A smoky haze filled the dining room.
But it wasn’t my first sign that something was burning. The acrid odor wafted up the stairwell.
But naturally, the smoky haze had me concerned.
“What’s burning?” I asked my grandmother when I stepped into the kitchen.
She stood at the toaster. Around it was… something. “Nothing’s burning,” she said.
“Something’s burning,” I said. “I can smell it.”
I took a look at what was around the toaster. It wasn’t bread. It was… a roll?
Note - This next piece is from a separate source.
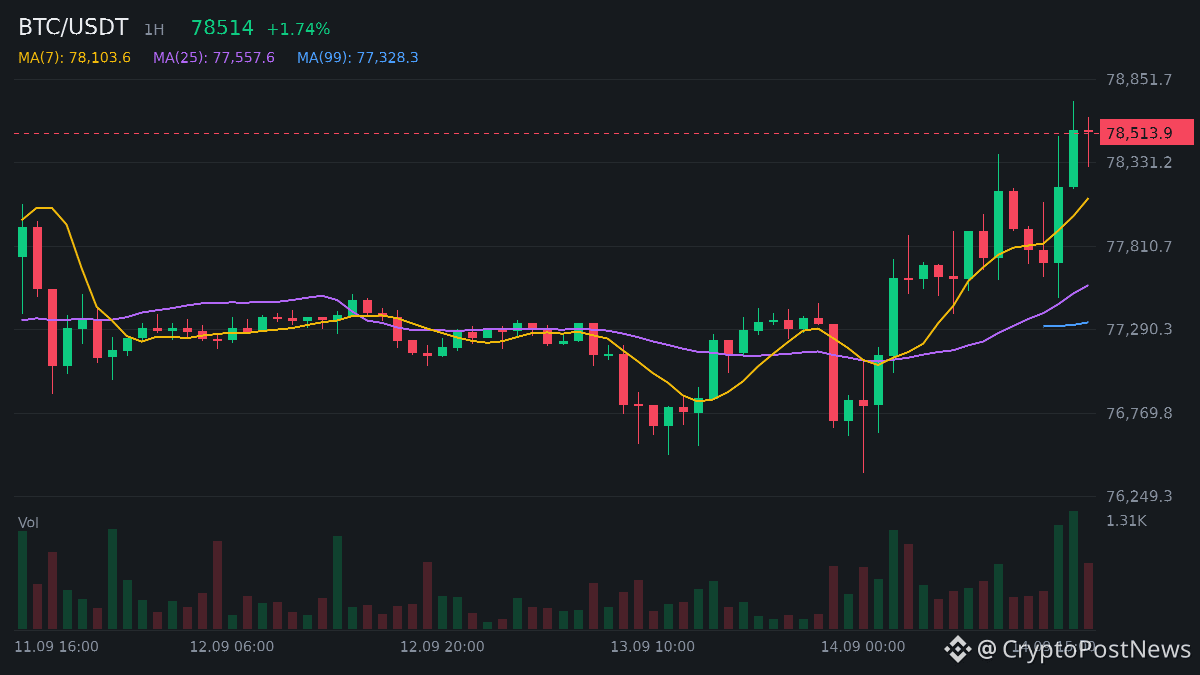Screen dimensions: 1200x675
Task: Select the 12.09 06:00 time axis label
Action: click(232, 647)
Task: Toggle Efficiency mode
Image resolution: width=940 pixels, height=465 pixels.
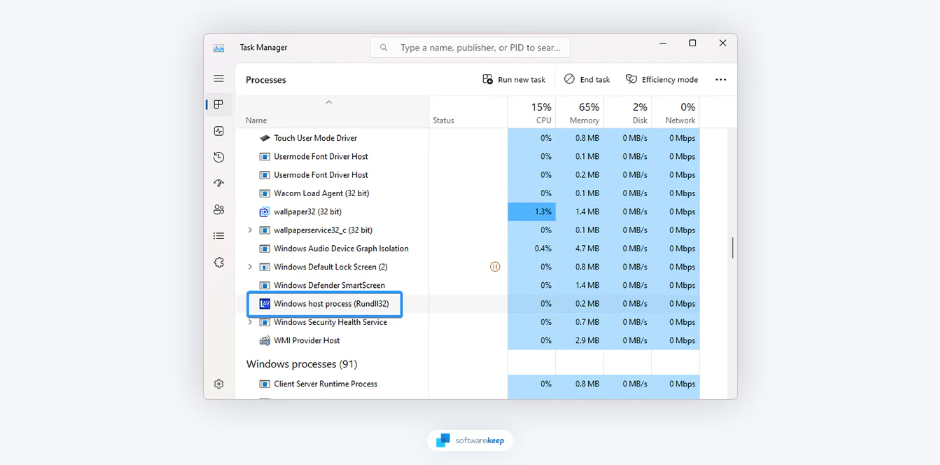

“What are you doing?” I asked.
“I’m making toast.”
“Why aren’t you using bread?”
“Rolls work. I just have to cut them.” In her hand was part of a dinner roll, and it was charred black. Scattered about the toaster were other parts of the roll. Some were large chunks. Some were not. Some was still in the toaster. And it was burning.
My grandmother doesn’t make toast. She burns toast.
She likes her toast, well, toasted.
But she’s not aware of just how toasted her toast is. It’s not toasted enough the first time through. So she toasts it again. And again. It’s only when it’s charred black, to the point where its odors are toxic, that she realizes her toast is done.
Only, her toast this time wasn’t toasted bread. It was a toasted roll. And it wouldn’t come out of the toaster.
I should drop that toaster in the garbage. Before she burns the house down with it.